_What is required:_ Reproduce the records below exactly as shown.

※

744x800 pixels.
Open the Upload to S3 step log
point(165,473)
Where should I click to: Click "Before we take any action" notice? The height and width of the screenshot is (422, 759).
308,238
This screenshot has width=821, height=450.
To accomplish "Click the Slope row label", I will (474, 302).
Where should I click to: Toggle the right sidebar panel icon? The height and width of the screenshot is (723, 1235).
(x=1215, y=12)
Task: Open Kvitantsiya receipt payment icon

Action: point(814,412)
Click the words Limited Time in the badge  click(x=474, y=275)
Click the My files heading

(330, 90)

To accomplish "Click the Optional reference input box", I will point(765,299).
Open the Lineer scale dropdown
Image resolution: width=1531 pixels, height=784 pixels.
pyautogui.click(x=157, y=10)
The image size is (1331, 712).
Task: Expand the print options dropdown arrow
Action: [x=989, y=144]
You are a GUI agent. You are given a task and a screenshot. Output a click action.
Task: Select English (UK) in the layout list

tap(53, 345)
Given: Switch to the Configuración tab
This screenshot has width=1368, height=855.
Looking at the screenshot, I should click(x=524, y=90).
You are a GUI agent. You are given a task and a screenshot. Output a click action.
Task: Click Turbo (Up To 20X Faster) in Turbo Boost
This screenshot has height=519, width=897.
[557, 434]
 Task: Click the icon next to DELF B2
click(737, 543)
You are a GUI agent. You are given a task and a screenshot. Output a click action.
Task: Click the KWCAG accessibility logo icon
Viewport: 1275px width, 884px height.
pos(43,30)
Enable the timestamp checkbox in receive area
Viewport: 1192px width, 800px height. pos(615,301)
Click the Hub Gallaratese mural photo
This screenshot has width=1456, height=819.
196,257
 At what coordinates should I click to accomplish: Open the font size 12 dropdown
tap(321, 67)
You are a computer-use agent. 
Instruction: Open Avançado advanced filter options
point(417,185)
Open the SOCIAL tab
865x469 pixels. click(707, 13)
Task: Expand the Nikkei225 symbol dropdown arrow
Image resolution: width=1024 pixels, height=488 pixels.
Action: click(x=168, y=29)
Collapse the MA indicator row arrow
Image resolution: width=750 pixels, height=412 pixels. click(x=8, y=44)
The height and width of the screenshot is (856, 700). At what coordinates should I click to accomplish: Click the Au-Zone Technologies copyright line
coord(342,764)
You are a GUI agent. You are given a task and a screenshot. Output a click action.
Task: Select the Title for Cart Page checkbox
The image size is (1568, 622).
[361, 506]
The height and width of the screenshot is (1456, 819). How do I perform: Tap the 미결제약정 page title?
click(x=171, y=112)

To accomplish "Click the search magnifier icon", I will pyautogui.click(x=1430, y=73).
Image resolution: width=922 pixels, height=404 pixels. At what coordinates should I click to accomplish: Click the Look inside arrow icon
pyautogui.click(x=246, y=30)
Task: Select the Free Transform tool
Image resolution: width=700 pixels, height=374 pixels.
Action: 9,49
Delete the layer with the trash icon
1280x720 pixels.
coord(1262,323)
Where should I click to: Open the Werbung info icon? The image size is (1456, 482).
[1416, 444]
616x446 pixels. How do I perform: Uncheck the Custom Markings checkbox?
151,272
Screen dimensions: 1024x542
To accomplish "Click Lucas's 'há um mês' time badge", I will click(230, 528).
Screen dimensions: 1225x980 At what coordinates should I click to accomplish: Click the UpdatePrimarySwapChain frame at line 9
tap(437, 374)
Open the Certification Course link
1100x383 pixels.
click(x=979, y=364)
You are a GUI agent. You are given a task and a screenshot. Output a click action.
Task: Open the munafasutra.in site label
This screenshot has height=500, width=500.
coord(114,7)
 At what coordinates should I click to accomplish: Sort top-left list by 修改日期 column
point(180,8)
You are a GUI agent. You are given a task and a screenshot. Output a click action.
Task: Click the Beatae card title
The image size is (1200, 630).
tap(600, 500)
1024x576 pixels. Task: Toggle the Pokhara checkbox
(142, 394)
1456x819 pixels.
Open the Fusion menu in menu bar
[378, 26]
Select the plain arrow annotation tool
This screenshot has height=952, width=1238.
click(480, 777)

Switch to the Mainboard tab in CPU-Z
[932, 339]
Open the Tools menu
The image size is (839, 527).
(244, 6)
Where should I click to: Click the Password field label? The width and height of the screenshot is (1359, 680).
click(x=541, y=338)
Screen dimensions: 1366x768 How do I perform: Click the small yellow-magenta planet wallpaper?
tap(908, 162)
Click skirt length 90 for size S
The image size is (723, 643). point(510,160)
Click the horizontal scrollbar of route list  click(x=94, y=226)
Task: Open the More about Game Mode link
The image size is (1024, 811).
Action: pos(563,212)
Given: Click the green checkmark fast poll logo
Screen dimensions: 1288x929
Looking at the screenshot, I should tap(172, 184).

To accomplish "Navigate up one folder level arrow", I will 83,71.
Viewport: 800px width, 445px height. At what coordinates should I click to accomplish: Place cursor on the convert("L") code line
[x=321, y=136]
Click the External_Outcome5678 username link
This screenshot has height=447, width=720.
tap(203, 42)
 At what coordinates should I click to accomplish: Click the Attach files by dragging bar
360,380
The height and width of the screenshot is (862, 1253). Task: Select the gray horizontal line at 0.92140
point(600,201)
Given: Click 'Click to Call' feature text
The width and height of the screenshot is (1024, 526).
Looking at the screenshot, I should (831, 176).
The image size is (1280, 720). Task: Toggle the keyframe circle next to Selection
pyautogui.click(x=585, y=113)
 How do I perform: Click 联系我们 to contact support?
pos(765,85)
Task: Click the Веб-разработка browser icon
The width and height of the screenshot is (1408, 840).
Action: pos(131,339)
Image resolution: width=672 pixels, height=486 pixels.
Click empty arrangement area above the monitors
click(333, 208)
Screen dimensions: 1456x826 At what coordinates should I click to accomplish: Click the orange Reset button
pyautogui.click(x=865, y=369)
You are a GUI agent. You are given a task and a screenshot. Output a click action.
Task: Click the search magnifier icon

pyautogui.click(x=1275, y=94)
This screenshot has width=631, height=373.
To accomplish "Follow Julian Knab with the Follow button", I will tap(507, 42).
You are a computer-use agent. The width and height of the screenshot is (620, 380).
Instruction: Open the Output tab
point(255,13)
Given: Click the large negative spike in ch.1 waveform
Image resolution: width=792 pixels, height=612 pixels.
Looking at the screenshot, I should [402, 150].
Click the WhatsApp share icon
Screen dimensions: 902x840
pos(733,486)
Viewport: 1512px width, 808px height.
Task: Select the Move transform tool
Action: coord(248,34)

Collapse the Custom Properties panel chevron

※

_Task output:_
744x800 pixels.
Open the Upload to S3 step log
point(165,473)
Where should I click to: Click "Before we take any action" notice? The height and width of the screenshot is (422, 759).
308,238
This screenshot has width=821, height=450.
To accomplish "Click the Slope row label", I will (474, 302).
Where should I click to: Toggle the right sidebar panel icon? The height and width of the screenshot is (723, 1235).
(x=1215, y=12)
Task: Open Kvitantsiya receipt payment icon

Action: point(814,412)
Click the words Limited Time in the badge  click(x=474, y=275)
Click the My files heading

(330, 90)

To accomplish "Click the Optional reference input box", I will point(765,299).
Open the Lineer scale dropdown
Image resolution: width=1531 pixels, height=784 pixels.
pyautogui.click(x=157, y=10)
The image size is (1331, 712).
Task: Expand the print options dropdown arrow
Action: [x=989, y=144]
You are a GUI agent. You are given a task and a screenshot. Output a click action.
Task: Select English (UK) in the layout list

tap(53, 345)
Given: Switch to the Configuración tab
This screenshot has width=1368, height=855.
Looking at the screenshot, I should click(x=524, y=90).
You are a GUI agent. You are given a task and a screenshot. Output a click action.
Task: Click Turbo (Up To 20X Faster) in Turbo Boost
This screenshot has height=519, width=897.
[557, 434]
 Task: Click the icon next to DELF B2
click(737, 543)
You are a GUI agent. You are given a task and a screenshot. Output a click action.
Task: Click the KWCAG accessibility logo icon
Viewport: 1275px width, 884px height.
pos(43,30)
Enable the timestamp checkbox in receive area
Viewport: 1192px width, 800px height. pos(615,301)
Click the Hub Gallaratese mural photo
This screenshot has width=1456, height=819.
196,257
 At what coordinates should I click to accomplish: Open the font size 12 dropdown
tap(321, 67)
You are a computer-use agent. 
Instruction: Open Avançado advanced filter options
point(417,185)
Open the SOCIAL tab
865x469 pixels. click(707, 13)
Task: Expand the Nikkei225 symbol dropdown arrow
Image resolution: width=1024 pixels, height=488 pixels.
Action: click(x=168, y=29)
Collapse the MA indicator row arrow
Image resolution: width=750 pixels, height=412 pixels. click(x=8, y=44)
The height and width of the screenshot is (856, 700). At what coordinates should I click to accomplish: Click the Au-Zone Technologies copyright line
coord(342,764)
You are a GUI agent. You are given a task and a screenshot. Output a click action.
Task: Select the Title for Cart Page checkbox
The image size is (1568, 622).
[361, 506]
The height and width of the screenshot is (1456, 819). How do I perform: Tap the 미결제약정 page title?
click(x=171, y=112)

To accomplish "Click the search magnifier icon", I will pyautogui.click(x=1430, y=73).
Image resolution: width=922 pixels, height=404 pixels. At what coordinates should I click to accomplish: Click the Look inside arrow icon
pyautogui.click(x=246, y=30)
Task: Select the Free Transform tool
Image resolution: width=700 pixels, height=374 pixels.
Action: 9,49
Delete the layer with the trash icon
1280x720 pixels.
coord(1262,323)
Where should I click to: Open the Werbung info icon? The image size is (1456, 482).
[1416, 444]
616x446 pixels. How do I perform: Uncheck the Custom Markings checkbox?
151,272
Screen dimensions: 1024x542
To accomplish "Click Lucas's 'há um mês' time badge", I will click(230, 528).
Screen dimensions: 1225x980 At what coordinates should I click to accomplish: Click the UpdatePrimarySwapChain frame at line 9
tap(437, 374)
Open the Certification Course link
1100x383 pixels.
click(x=979, y=364)
You are a GUI agent. You are given a task and a screenshot. Output a click action.
Task: Open the munafasutra.in site label
This screenshot has height=500, width=500.
coord(114,7)
 At what coordinates should I click to accomplish: Sort top-left list by 修改日期 column
point(180,8)
You are a GUI agent. You are given a task and a screenshot. Output a click action.
Task: Click the Beatae card title
The image size is (1200, 630).
tap(600, 500)
1024x576 pixels. Task: Toggle the Pokhara checkbox
(142, 394)
1456x819 pixels.
Open the Fusion menu in menu bar
[378, 26]
Select the plain arrow annotation tool
This screenshot has height=952, width=1238.
click(480, 777)

Switch to the Mainboard tab in CPU-Z
[932, 339]
Open the Tools menu
The image size is (839, 527).
(244, 6)
Where should I click to: Click the Password field label? The width and height of the screenshot is (1359, 680).
click(x=541, y=338)
Screen dimensions: 1366x768 How do I perform: Click the small yellow-magenta planet wallpaper?
tap(908, 162)
Click skirt length 90 for size S
The image size is (723, 643). point(510,160)
Click the horizontal scrollbar of route list  click(x=94, y=226)
Task: Open the More about Game Mode link
The image size is (1024, 811).
Action: pos(563,212)
Given: Click the green checkmark fast poll logo
Screen dimensions: 1288x929
Looking at the screenshot, I should tap(172, 184).

To accomplish "Navigate up one folder level arrow", I will 83,71.
Viewport: 800px width, 445px height. At what coordinates should I click to accomplish: Place cursor on the convert("L") code line
[x=321, y=136]
Click the External_Outcome5678 username link
This screenshot has height=447, width=720.
tap(203, 42)
 At what coordinates should I click to accomplish: Click the Attach files by dragging bar
360,380
The height and width of the screenshot is (862, 1253). Task: Select the gray horizontal line at 0.92140
point(600,201)
Given: Click 'Click to Call' feature text
The width and height of the screenshot is (1024, 526).
Looking at the screenshot, I should (831, 176).
The image size is (1280, 720). Task: Toggle the keyframe circle next to Selection
pyautogui.click(x=585, y=113)
 How do I perform: Click 联系我们 to contact support?
pos(765,85)
Task: Click the Веб-разработка browser icon
The width and height of the screenshot is (1408, 840).
Action: pos(131,339)
Image resolution: width=672 pixels, height=486 pixels.
Click empty arrangement area above the monitors
click(333, 208)
Screen dimensions: 1456x826 At what coordinates should I click to accomplish: Click the orange Reset button
pyautogui.click(x=865, y=369)
You are a GUI agent. You are given a task and a screenshot. Output a click action.
Task: Click the search magnifier icon

pyautogui.click(x=1275, y=94)
This screenshot has width=631, height=373.
To accomplish "Follow Julian Knab with the Follow button", I will tap(507, 42).
You are a computer-use agent. The width and height of the screenshot is (620, 380).
Instruction: Open the Output tab
point(255,13)
Given: Click the large negative spike in ch.1 waveform
Image resolution: width=792 pixels, height=612 pixels.
Looking at the screenshot, I should [402, 150].
Click the WhatsApp share icon
Screen dimensions: 902x840
pos(733,486)
Viewport: 1512px width, 808px height.
Task: Select the Move transform tool
Action: coord(248,34)

Collapse the Custom Properties panel chevron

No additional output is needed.